Zunächst mal gelten solche simplen makroökonomischen Theorien nur in idealen Märkten, also insbesondere dann, wenn alle Teilnehmer des Marktes wirklich frei sind in ihren Entscheidungen. Das gilt für Wohnungen natürlich nicht, denn man will ja nicht unter einer Brücke schlafen … Die Nachfrageseite ist also alles andere als frei darin, eine Wohnung zu mieten oder nicht.
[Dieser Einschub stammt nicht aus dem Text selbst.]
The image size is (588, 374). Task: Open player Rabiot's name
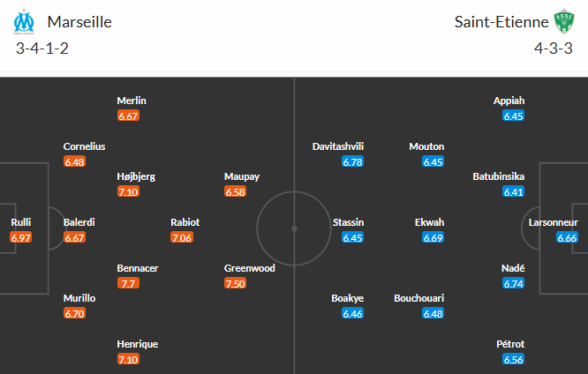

Aber selbst wenn man das einmal außen vor lässt funktioniert die Idee hier nicht, und zwar u.a. aus den Gründen, die wir in der Lage schon besprochen haben: Neubauten sind einfach viel zu teuer, man kann sie nicht für fünf Euro oder acht Euro anbieten, weil man sonst Verluste machen würde.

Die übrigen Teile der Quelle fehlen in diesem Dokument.